Als vor einigen Jahren die Mutter von Hilde Schramm starb, vermachte sie ihren Kindern drei Bilder aus dem 19. Jahrhundert. Zwei davon sind wertvoll, sie hängen heute als Leihgaben in deutschen Museen. Ihren Anteil an diesen Bildern will Hilde Schramm jetzt verkaufen und den Erlös an eine Stiftung überweisen. An eine ganz besondere, von ihr mitbegründete: An die „Stiftung Zurückgeben“, gegründet von neun Berlinerinnen, die mit diesem Geld die Arbeit von in Deutschland lebenden jüdischen Künstlerinnen und Wissenschaftlerinnen fördern wollen.
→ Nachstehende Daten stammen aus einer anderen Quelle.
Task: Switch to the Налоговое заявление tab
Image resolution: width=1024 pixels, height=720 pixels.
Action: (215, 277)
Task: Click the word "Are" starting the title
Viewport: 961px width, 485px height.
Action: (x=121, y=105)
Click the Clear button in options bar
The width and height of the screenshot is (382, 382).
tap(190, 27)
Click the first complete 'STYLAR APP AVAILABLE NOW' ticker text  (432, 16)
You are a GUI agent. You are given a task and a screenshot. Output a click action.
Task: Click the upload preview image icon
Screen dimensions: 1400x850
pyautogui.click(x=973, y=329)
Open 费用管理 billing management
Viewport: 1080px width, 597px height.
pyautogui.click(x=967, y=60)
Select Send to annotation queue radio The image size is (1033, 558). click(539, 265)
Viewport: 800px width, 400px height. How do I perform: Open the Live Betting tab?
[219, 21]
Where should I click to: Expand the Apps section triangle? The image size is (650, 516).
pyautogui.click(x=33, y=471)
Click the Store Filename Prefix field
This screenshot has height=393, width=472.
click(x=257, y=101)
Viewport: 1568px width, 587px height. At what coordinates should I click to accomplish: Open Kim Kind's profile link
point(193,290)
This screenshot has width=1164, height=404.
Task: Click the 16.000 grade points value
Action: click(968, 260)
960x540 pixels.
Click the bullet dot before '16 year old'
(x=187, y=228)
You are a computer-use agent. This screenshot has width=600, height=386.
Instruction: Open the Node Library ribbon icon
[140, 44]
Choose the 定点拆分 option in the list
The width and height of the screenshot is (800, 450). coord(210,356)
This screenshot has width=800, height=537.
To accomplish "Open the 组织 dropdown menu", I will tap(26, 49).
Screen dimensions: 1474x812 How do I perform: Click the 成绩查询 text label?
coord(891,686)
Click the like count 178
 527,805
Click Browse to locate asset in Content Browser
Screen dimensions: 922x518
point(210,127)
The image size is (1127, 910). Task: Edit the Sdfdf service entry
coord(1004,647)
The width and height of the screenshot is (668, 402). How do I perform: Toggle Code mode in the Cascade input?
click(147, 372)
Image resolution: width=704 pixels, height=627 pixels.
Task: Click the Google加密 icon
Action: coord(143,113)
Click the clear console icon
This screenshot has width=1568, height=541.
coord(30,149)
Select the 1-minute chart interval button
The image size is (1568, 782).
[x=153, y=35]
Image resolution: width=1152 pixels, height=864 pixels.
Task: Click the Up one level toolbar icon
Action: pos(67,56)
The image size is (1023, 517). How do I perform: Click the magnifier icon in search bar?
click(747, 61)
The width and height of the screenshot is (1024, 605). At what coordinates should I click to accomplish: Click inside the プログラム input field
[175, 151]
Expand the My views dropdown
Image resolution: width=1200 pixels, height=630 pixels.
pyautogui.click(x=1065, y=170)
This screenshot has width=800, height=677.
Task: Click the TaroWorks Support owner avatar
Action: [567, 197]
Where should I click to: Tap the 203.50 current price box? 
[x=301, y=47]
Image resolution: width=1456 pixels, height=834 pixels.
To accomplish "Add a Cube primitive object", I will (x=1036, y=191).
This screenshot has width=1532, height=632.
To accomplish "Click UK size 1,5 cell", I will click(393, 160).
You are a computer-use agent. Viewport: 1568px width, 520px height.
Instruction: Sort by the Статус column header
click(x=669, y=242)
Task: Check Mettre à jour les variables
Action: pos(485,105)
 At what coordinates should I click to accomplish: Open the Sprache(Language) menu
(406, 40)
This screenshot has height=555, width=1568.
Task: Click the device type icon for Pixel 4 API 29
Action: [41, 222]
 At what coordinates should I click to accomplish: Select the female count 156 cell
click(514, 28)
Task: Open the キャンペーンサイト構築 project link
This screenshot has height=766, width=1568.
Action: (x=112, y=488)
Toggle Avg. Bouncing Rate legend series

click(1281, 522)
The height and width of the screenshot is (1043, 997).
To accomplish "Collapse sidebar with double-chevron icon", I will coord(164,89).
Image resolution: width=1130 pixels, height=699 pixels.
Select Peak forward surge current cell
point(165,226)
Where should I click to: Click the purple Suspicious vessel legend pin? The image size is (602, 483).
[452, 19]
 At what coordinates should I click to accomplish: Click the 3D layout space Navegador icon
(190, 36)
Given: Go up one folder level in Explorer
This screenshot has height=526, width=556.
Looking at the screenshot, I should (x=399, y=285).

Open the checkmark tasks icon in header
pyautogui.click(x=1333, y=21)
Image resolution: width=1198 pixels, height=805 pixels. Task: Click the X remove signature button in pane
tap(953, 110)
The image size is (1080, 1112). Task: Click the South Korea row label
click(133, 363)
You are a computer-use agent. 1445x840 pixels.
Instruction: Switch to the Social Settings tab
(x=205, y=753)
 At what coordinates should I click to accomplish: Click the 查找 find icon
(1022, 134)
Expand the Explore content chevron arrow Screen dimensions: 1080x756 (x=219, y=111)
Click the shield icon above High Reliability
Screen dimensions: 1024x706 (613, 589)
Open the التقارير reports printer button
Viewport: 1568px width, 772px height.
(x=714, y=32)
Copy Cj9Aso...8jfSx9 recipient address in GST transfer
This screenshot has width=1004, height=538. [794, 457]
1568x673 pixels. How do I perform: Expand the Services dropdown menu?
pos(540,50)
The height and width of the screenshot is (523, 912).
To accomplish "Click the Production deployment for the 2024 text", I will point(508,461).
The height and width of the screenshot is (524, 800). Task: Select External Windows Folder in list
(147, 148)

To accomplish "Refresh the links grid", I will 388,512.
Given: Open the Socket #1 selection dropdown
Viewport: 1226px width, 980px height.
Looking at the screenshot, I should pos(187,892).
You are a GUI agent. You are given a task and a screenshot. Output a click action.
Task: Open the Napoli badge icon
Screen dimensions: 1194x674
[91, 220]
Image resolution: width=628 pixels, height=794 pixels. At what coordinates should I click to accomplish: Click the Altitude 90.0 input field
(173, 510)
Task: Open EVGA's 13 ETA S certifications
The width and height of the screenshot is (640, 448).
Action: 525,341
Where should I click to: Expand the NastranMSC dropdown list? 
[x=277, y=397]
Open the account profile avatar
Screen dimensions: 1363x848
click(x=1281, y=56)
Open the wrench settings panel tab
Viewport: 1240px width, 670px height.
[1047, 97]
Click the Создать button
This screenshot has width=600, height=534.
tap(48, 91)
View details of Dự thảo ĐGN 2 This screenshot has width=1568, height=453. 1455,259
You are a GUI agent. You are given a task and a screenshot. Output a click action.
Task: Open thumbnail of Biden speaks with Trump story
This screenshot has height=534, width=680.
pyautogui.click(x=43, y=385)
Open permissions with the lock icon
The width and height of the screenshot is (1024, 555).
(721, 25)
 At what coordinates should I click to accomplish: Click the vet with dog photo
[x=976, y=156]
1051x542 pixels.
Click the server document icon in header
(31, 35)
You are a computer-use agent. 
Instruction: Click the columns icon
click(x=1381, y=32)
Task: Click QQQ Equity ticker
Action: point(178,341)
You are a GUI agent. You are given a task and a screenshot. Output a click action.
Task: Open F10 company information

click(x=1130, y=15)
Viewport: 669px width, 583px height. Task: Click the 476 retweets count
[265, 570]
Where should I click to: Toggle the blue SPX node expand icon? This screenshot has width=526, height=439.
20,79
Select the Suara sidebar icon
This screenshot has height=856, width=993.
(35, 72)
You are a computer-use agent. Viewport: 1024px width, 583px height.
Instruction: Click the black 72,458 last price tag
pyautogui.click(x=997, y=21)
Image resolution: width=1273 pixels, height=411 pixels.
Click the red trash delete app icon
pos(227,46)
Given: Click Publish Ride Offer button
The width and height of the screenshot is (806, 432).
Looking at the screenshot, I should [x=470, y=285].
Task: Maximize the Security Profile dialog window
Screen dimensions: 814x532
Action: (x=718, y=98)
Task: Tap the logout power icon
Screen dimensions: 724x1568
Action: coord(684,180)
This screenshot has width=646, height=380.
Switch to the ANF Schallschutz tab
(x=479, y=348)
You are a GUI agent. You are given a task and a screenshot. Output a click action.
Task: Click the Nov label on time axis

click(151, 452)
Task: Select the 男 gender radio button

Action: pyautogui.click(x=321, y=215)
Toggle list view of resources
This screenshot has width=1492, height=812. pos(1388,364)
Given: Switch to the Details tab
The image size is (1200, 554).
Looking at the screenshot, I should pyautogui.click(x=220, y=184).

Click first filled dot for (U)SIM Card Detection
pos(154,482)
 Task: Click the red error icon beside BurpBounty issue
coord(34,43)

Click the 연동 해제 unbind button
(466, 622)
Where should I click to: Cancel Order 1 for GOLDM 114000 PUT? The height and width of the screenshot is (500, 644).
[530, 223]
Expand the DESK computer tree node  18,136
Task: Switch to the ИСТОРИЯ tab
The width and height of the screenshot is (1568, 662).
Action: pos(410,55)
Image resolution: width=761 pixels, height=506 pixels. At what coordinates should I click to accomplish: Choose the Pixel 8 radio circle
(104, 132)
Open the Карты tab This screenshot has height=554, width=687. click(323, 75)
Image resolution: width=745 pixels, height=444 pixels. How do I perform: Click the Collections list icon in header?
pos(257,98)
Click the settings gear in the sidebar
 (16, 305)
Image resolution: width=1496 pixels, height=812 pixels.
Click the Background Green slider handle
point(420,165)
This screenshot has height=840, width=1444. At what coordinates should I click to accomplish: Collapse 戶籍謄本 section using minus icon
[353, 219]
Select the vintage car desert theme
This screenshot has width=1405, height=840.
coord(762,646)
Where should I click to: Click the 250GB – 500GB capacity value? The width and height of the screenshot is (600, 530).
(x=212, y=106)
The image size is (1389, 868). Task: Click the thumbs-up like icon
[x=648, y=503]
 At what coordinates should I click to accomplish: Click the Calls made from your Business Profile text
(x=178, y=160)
Hilde Schramm, Tochter des NS-Rüstungsministers Albert Speer, glaubt, daß die geerbten Bilder nicht über Generationen gehüteter Familienbesitz sind. Sie geht vielmehr davon aus, daß die Bilder einst deutschen Juden oder Antiquitätenhändlern gehörten, die ihren Besitz notverkaufen mußten, um ins Exil flüchten zu können. Denn wie lautete die Verfügung von 1935? Jüdischen Kunsthändlern ist die Ausübung ihres Berufs untersagt. Sie müssen innerhalb von vier Wochen ihr Geschäft auflösen.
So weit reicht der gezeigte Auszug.